For those of us who are not aware of duality in auto differentiation (and haven't had a chance to read the above review), could you introduce the idea? Are you talking about forward mode vs reverse mode -- since I haven't pondered, what's interesting/deep about that?


AD relies on dual numbers. Dual numbers are more suited for doing calculus.

Structurally, dual numbers are numbers of the form a + b * e (where e is epsilon s.t. e^2 = 0 but e != 0. Think of it as the imaginary constant but instead of i^2 = -1, you have e^2=0).

For example, multiplication of two dual numbers (a + b * e)(c + d * e) = (ac + ad * e + bc * e +bd * e^2). Since e^2 = 0, you end up with (ac + (ad + bc) * e).

Here comes the magic. Dual numbers let you evaluate a function and get the derivative at that point by just evaluating the function. In the above, example, if this was the result of a function, ac is the value of the function and ad + bc is the derivative of that function at that value.

https://blog.demofox.org/2014/12/30/dual-numbers-automatic-d...


Before looking at the wiki I thought, huh, Grassmann numbers on HN?


You are not wrong.


Edit: I think I answered a different question than I believed.

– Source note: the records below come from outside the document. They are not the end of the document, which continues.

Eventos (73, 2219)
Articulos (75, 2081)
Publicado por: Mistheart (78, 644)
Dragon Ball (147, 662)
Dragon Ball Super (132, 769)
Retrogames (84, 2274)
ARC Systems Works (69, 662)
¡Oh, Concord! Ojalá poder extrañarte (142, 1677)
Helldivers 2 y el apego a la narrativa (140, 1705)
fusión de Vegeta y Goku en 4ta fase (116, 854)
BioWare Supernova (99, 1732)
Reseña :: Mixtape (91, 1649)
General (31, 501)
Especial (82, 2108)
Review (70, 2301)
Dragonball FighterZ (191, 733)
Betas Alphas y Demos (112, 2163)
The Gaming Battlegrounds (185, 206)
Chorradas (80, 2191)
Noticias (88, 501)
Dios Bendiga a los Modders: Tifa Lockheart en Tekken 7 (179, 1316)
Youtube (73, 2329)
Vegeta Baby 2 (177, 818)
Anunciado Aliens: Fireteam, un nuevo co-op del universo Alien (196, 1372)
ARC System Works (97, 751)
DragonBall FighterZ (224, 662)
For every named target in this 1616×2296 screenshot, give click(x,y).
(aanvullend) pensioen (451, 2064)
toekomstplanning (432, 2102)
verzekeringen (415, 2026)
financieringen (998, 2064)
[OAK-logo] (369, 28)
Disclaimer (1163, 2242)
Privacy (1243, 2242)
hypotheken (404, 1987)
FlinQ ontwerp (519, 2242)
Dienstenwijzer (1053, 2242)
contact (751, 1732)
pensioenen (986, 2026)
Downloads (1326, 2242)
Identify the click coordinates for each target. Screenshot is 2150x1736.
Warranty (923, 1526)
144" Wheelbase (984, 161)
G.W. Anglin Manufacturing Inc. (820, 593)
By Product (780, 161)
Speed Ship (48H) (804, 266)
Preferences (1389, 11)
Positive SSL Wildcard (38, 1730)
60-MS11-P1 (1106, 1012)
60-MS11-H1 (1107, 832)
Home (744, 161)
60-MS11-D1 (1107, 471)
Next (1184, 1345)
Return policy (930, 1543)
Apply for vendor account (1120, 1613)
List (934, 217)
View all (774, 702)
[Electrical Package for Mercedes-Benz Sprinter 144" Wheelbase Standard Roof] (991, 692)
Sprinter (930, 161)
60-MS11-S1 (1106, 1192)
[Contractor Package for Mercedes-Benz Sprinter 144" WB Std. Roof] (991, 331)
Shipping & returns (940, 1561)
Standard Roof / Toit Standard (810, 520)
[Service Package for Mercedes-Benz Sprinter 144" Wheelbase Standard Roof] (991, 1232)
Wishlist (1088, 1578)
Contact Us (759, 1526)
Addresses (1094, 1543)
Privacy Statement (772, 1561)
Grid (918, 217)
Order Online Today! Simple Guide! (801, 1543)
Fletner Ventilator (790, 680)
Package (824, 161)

Been a while but my best crack at it: If you’re trying to minimize a function, you can call it the primal function. It will have n inputs and m constraints (like how many of each product should I buy constrained by budget and carrying capacity). You can flip the problem around into its dual formulation. This will be a function with m inputs and n constraints, and it will be a maximization problem.

If you can solve the dual formulation (global max), you know that the primal cannot possibly be lower than the dual. For some types of problems (convex), you can even guarantee that the global max of the dual is the global min of the primal.

The transformation between primal and dual formulations goes both ways, so the primal is the dual of the dual.


I'd add a very important thing - with your primal problem you are trying to e.g. minimize a function and you proceed the way that all your intermediate solutions are feasible. With dual approach you flip the direction, i.e. maximization in this case, but you start in completely infeasible solutions and hope to end up in the very first feasible solution that should be your optimum.

Now how does that relate to automatic differentiation I am not sure either.